A Eulogy for Robert T. Beyer, 1920-2008

Robert T. Beyer

This is the eulogy I delivered for my father at his funeral service on August 23. Click here to read the full obituary written my brother.


We’re here today to celebrate the life of Robert Beyer.

My father was a great man—in many ways both public and private.

He was a great husband to my mother.

He meet Ellen early in their college careers at Hofstra, and she was the only woman he ever loved. He loved her deeply and devotedly until the day she died, and her passing left a big hole in his life.

He wrote her sonnets and love poems, washed the dishes and the kitchen floor, and never forgot her birthday or their anniversary.

He was a great father, and a proud and loving grandfather.

He set high standards for all of us—but was always there to support us when we faltered. He was the father of a son and three daughters—and my sisters and I so valued his quiet feminism—encouraging our college choices and our career options—always proud of our accomplishments—never expecting anything less or anything different because we were women.

My mother never drove, so my Dad chauffeured all of us to school and various other activities—I can remember him coming to pick me up after CYO dances—sitting outside in the car grading a stack of papers under the dim interior car light.

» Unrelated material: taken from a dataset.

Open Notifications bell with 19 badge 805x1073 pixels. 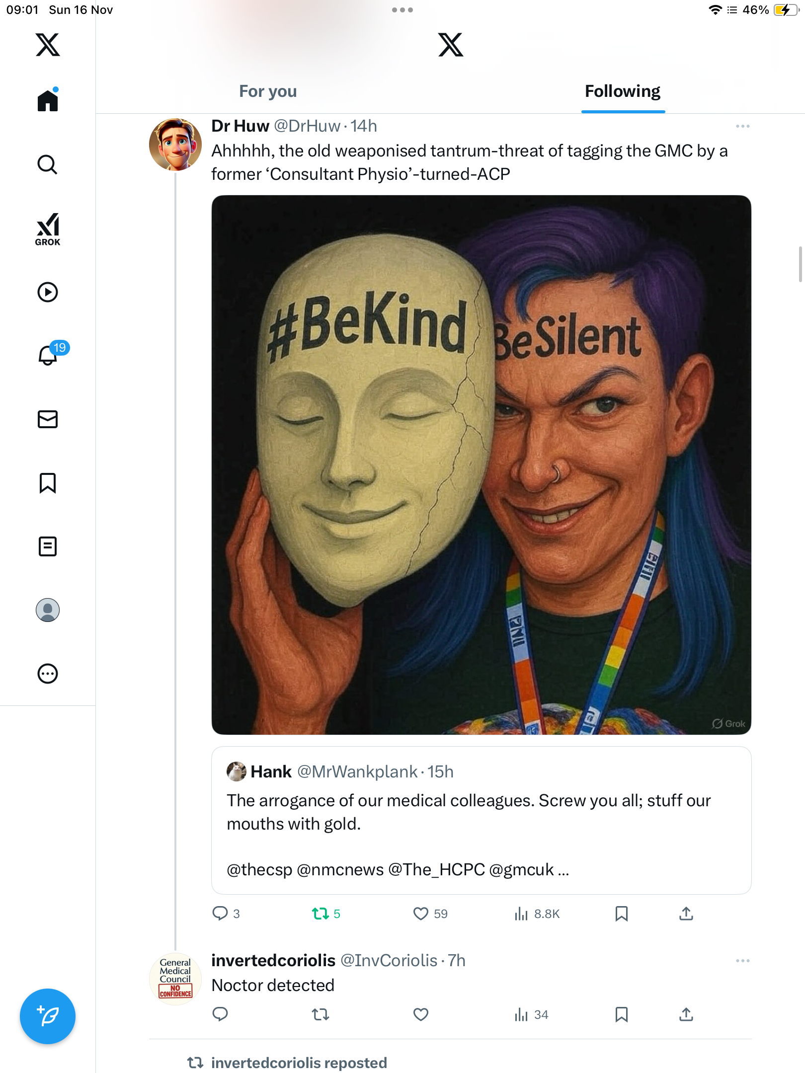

He was invariably up to date on the exploits of his seven grandchildren—as proud of the youngest’s coloring as of the older ones’ college studies and careers.

He was a great citizen.

He was always well-versed in the backgrounds of all the political candidates, and made careful voting choices. He served his country for years as a CIA contact for potential defectors among Soviet scientists—a secret he kept from us for forty years. He had come from a family of proud and vociferous Democrats and the autographs of Franklin Roosevelt and Adlai Stevenson hanging on the wall of his study were treasured possessions. I remember he cried when John F. Kennedy died—I had never seen him cry before, but JFK was an Irishman and a Catholic of his own generation.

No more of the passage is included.